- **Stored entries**

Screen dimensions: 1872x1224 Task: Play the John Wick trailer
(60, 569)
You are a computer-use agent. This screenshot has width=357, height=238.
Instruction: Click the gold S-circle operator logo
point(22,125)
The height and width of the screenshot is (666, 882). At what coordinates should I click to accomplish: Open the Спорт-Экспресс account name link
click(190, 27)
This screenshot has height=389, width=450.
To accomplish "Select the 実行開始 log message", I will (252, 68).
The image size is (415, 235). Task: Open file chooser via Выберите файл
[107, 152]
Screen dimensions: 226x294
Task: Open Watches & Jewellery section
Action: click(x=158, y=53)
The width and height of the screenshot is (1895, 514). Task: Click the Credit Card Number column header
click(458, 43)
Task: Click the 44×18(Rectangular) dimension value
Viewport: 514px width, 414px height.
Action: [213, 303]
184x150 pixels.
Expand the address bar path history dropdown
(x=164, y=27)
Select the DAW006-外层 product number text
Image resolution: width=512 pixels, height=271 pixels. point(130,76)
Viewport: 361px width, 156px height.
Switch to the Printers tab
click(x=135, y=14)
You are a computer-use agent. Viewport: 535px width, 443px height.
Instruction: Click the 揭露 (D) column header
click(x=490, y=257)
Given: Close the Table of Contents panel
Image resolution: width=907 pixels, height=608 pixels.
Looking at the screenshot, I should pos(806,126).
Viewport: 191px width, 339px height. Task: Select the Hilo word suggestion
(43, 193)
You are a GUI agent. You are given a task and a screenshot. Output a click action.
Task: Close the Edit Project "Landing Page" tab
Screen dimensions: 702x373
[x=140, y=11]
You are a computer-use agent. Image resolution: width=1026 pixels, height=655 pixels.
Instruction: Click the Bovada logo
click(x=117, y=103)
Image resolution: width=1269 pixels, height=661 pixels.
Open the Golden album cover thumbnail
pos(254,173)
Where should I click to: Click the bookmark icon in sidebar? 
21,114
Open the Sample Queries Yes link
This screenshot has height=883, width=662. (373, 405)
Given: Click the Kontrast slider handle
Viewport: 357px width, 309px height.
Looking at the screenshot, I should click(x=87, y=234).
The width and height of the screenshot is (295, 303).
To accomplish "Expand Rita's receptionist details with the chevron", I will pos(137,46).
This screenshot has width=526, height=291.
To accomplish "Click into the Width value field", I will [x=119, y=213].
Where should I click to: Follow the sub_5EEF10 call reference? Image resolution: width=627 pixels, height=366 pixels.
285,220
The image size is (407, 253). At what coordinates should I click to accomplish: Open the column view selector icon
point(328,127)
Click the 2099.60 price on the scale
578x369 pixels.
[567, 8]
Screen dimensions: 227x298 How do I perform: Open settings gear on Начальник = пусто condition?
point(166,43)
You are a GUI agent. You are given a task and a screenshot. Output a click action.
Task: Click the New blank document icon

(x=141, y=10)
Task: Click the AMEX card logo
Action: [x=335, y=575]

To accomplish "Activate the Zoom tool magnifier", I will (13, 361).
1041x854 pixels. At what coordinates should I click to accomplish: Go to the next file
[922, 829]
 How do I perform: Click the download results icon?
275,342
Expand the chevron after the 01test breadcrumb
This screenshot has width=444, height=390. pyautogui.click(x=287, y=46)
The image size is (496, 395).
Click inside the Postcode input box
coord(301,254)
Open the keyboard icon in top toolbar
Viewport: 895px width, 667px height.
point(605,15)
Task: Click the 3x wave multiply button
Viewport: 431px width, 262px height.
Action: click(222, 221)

- **EXERCISE INSTRUCTIONS**
Write out the records. Leave nothing out and change nothing.

- **RESPONSE AREA**
Screen dimensions: 1872x1224 Task: Play the John Wick trailer
(60, 569)
You are a computer-use agent. This screenshot has width=357, height=238.
Instruction: Click the gold S-circle operator logo
point(22,125)
The height and width of the screenshot is (666, 882). At what coordinates should I click to accomplish: Open the Спорт-Экспресс account name link
click(190, 27)
This screenshot has height=389, width=450.
To accomplish "Select the 実行開始 log message", I will (252, 68).
The image size is (415, 235). Task: Open file chooser via Выберите файл
[107, 152]
Screen dimensions: 226x294
Task: Open Watches & Jewellery section
Action: click(x=158, y=53)
The width and height of the screenshot is (1895, 514). Task: Click the Credit Card Number column header
click(458, 43)
Task: Click the 44×18(Rectangular) dimension value
Viewport: 514px width, 414px height.
Action: [213, 303]
184x150 pixels.
Expand the address bar path history dropdown
(x=164, y=27)
Select the DAW006-外层 product number text
Image resolution: width=512 pixels, height=271 pixels. point(130,76)
Viewport: 361px width, 156px height.
Switch to the Printers tab
click(x=135, y=14)
You are a computer-use agent. Viewport: 535px width, 443px height.
Instruction: Click the 揭露 (D) column header
click(x=490, y=257)
Given: Close the Table of Contents panel
Image resolution: width=907 pixels, height=608 pixels.
Looking at the screenshot, I should pos(806,126).
Viewport: 191px width, 339px height. Task: Select the Hilo word suggestion
(43, 193)
You are a GUI agent. You are given a task and a screenshot. Output a click action.
Task: Close the Edit Project "Landing Page" tab
Screen dimensions: 702x373
[x=140, y=11]
You are a computer-use agent. Image resolution: width=1026 pixels, height=655 pixels.
Instruction: Click the Bovada logo
click(x=117, y=103)
Image resolution: width=1269 pixels, height=661 pixels.
Open the Golden album cover thumbnail
pos(254,173)
Where should I click to: Click the bookmark icon in sidebar? 
21,114
Open the Sample Queries Yes link
This screenshot has height=883, width=662. (373, 405)
Given: Click the Kontrast slider handle
Viewport: 357px width, 309px height.
Looking at the screenshot, I should click(x=87, y=234).
The width and height of the screenshot is (295, 303).
To accomplish "Expand Rita's receptionist details with the chevron", I will pos(137,46).
This screenshot has width=526, height=291.
To accomplish "Click into the Width value field", I will [x=119, y=213].
Where should I click to: Follow the sub_5EEF10 call reference? Image resolution: width=627 pixels, height=366 pixels.
285,220
The image size is (407, 253). At what coordinates should I click to accomplish: Open the column view selector icon
point(328,127)
Click the 2099.60 price on the scale
578x369 pixels.
[567, 8]
Screen dimensions: 227x298 How do I perform: Open settings gear on Начальник = пусто condition?
point(166,43)
You are a GUI agent. You are given a task and a screenshot. Output a click action.
Task: Click the New blank document icon

(x=141, y=10)
Task: Click the AMEX card logo
Action: [x=335, y=575]

To accomplish "Activate the Zoom tool magnifier", I will (13, 361).
1041x854 pixels. At what coordinates should I click to accomplish: Go to the next file
[922, 829]
 How do I perform: Click the download results icon?
275,342
Expand the chevron after the 01test breadcrumb
This screenshot has width=444, height=390. pyautogui.click(x=287, y=46)
The image size is (496, 395).
Click inside the Postcode input box
coord(301,254)
Open the keyboard icon in top toolbar
Viewport: 895px width, 667px height.
point(605,15)
Task: Click the 3x wave multiply button
Viewport: 431px width, 262px height.
Action: click(222, 221)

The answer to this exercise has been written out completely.